The United States military temporarily grounded all of its F-35 jets, the Defence Department's priciest fighter jets, for inspection Thursday following a crash in South Carolina last month. The cause of the crash is believed to be the result of a faulty fuel tube, though inspections of all F-35 planes operated by the US and its allies were scheduled to be conducted this week.
"We are actively partnering with the Pentagon's F-35 Joint Program Office, our global customers and Pratt & Whitney to support the resolution of this issue and limit disruption to the fleet," Lockheed Martin, the defence contractor that makes the F-35, said in a statement following the announcement.
The decision to ground the fighter jets follows a nonfatal crash of an F-35B near the Marine Corp Air Station Beaufort on September 28. CNN reported at the time that the pilot was able to safely eject from the aircraft. Nonetheless, a fleet-wide inspection of all F-35s overseen by a Navy aircraft mishap board was expected to be completed within the next couple of days, a Pentagon spokesperson said Thursday, and any suspect fuel tubes would be replaced.
According to CNN, there are collectively more than 240 F-35s in inventory between the Navy, Air Force, and Marines.
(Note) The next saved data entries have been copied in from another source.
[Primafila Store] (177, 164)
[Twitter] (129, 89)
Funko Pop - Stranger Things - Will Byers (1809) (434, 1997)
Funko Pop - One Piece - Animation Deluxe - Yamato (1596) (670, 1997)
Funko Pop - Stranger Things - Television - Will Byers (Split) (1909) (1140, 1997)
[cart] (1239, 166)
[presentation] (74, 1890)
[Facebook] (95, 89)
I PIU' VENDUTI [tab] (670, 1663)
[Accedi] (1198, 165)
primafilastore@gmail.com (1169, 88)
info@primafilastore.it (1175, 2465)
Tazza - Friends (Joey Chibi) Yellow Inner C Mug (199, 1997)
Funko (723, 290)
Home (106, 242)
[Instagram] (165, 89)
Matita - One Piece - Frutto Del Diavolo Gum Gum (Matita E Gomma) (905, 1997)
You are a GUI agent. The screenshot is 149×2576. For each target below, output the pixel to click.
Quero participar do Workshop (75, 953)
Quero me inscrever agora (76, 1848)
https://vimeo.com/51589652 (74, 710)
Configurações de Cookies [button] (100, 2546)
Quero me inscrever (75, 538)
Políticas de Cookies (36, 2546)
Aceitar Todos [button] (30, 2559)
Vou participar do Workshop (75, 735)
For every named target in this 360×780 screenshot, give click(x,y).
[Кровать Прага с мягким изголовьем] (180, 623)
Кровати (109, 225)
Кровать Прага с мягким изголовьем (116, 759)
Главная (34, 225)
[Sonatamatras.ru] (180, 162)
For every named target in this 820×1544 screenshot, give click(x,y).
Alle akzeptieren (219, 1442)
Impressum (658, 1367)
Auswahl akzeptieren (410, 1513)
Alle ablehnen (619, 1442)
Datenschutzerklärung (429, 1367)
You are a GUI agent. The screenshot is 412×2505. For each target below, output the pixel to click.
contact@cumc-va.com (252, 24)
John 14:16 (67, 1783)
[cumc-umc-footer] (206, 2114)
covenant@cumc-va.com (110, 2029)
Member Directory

The grounded jets also included those of 11 international program partners, NBC News reported. Joe Dellavedova, the director of public affairs for the F-35 program, said that it would "take every measure to ensure safe operations while we deliver, sustain and modernise the F-35 for the warfighter and our defence partners."
This is hardly the first incident involving the F-35. The flight program has a laundry list of deficiencies and problems that involve glitches with its radar systems, operational performance flaws, and maintenance issues.
But Dellavedova told NBC News that the incident would not affect the Pentagon's decision to continue doing business with Lockheed. In fact, in spite of expensive and frequently missed deadlines, Reuters reported, Lockheed is expected to deliver 91 jets this year at a cost of $US90 ($127) million a pop.
That's a hell of a lot of money for a plane that keeps fucking up. Then again, the president of the United States seems to think the thing is literally invisible, so there's that.